[SUPPLIED INFORMATION — start]

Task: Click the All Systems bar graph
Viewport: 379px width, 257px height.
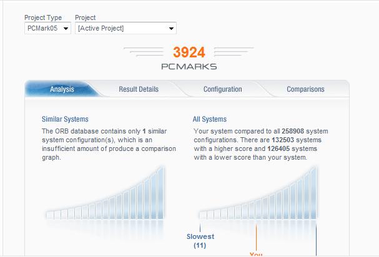Action: pyautogui.click(x=258, y=193)
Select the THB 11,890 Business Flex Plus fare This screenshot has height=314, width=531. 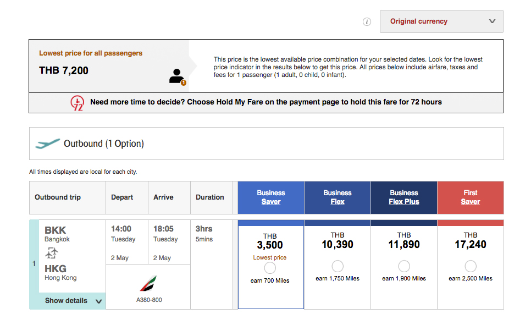click(404, 266)
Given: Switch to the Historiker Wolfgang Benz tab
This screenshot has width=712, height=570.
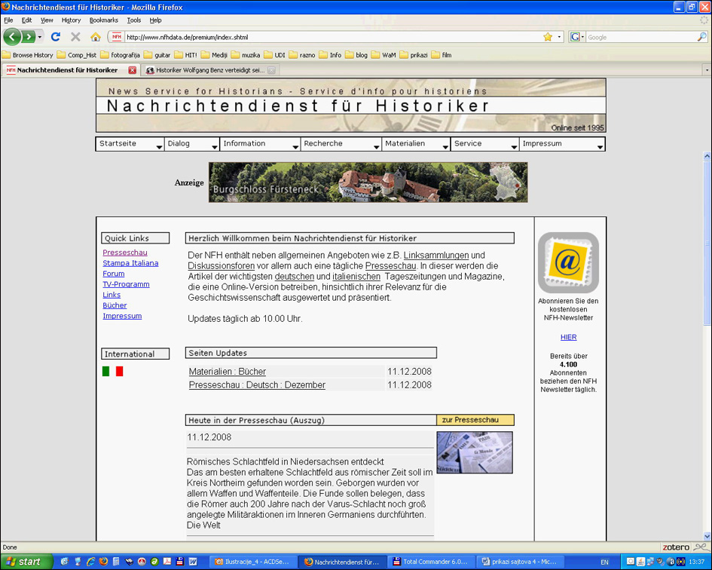Looking at the screenshot, I should [x=209, y=70].
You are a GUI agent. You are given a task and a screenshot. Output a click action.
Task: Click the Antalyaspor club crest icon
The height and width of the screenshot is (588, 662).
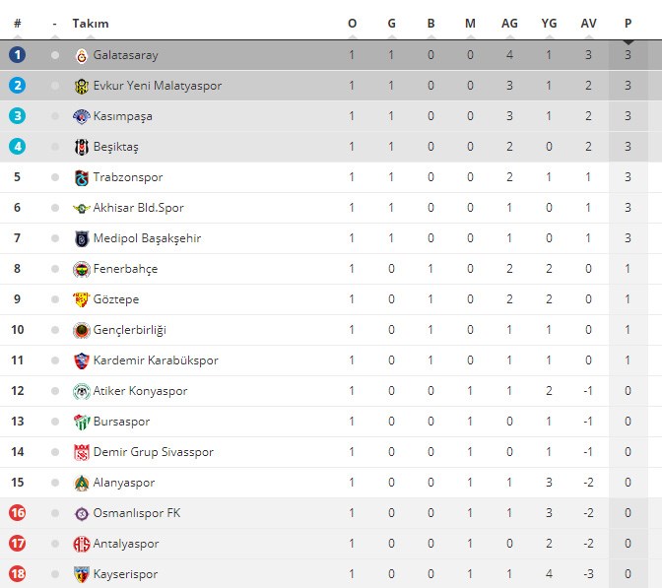click(x=82, y=544)
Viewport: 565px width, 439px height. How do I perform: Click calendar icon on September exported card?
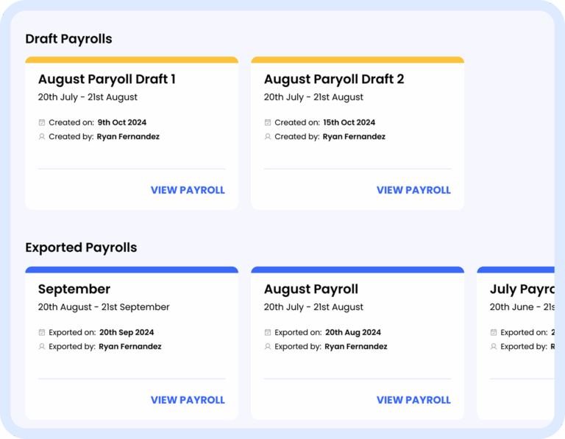point(42,332)
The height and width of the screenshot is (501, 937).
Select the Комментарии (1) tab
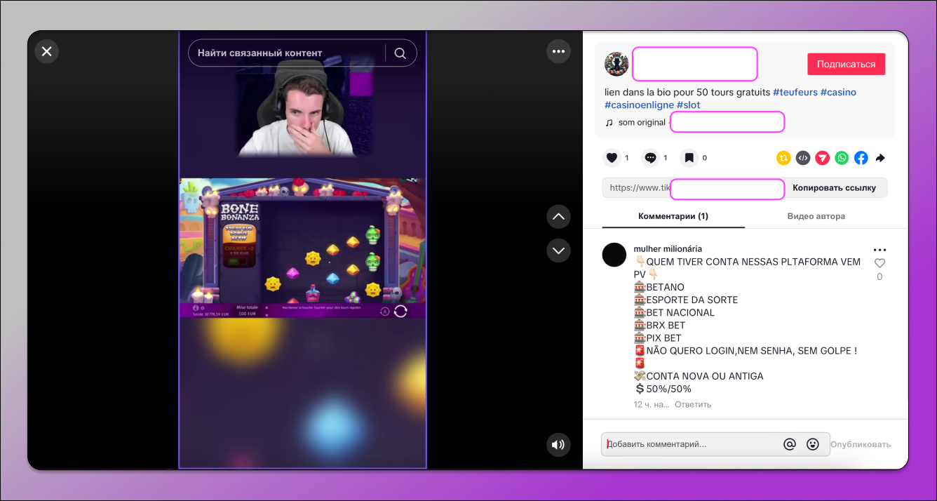click(x=673, y=216)
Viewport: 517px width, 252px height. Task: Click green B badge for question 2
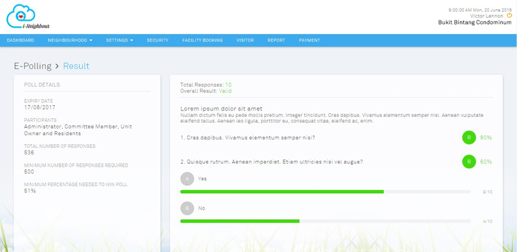(x=469, y=162)
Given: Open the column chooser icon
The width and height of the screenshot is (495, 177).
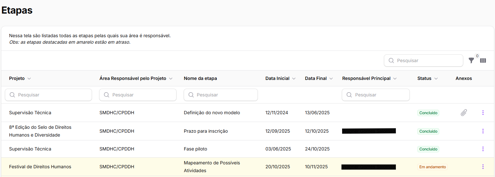Looking at the screenshot, I should point(483,61).
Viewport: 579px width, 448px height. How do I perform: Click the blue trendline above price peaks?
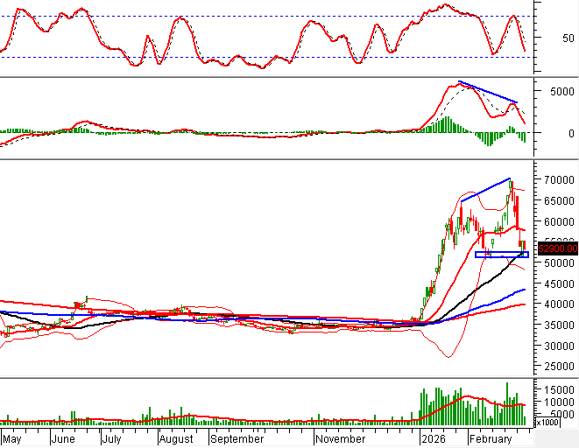pyautogui.click(x=485, y=190)
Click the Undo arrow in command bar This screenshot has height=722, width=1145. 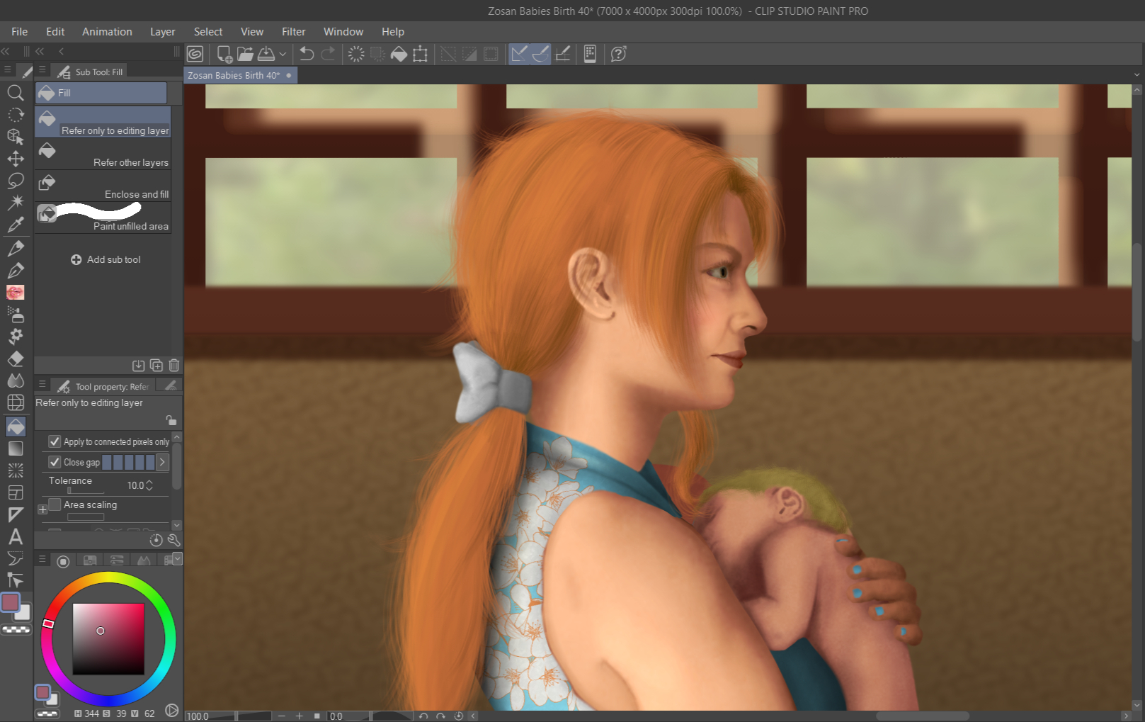[307, 54]
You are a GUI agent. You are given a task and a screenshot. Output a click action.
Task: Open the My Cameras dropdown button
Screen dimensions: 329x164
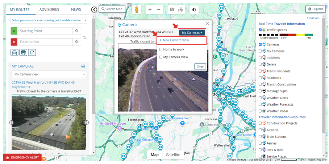pyautogui.click(x=192, y=33)
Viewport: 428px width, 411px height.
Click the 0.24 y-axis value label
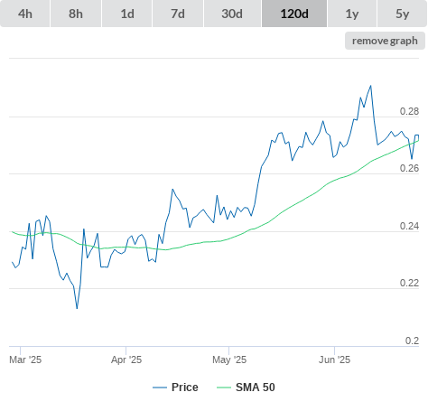coord(409,226)
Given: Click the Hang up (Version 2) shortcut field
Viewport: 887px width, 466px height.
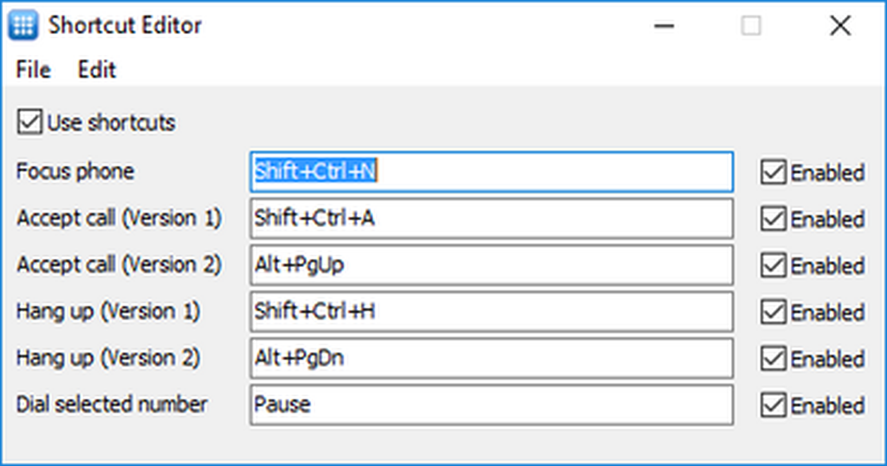Looking at the screenshot, I should [x=491, y=358].
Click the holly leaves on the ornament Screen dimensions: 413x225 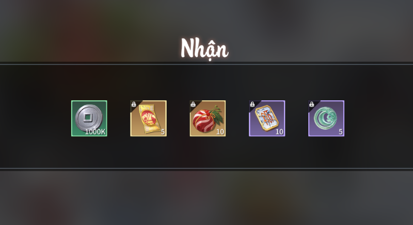(x=217, y=114)
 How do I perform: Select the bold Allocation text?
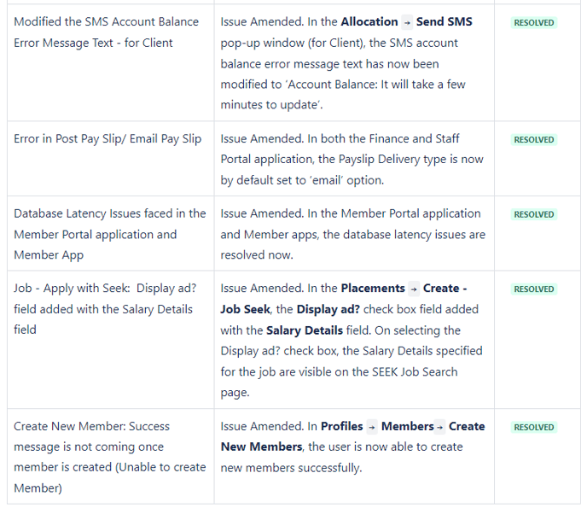click(369, 21)
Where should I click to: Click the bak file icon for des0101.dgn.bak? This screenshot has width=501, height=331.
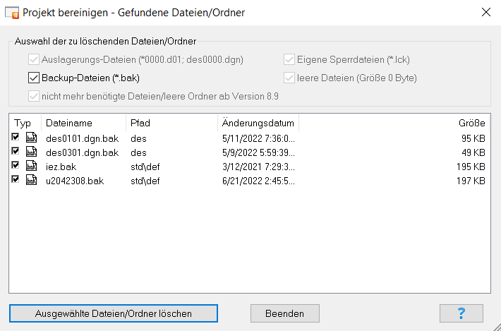coord(31,138)
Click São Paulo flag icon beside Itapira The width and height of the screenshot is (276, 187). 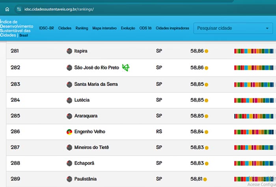pos(69,51)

[SUPPLIED INFORMATION — finish]

# TASK STATEMENT
Please go through the data and copy each line containing the word "Open".

# TASK ANSWER
Given: Open the column chooser icon
Task: Open the My Cameras dropdown button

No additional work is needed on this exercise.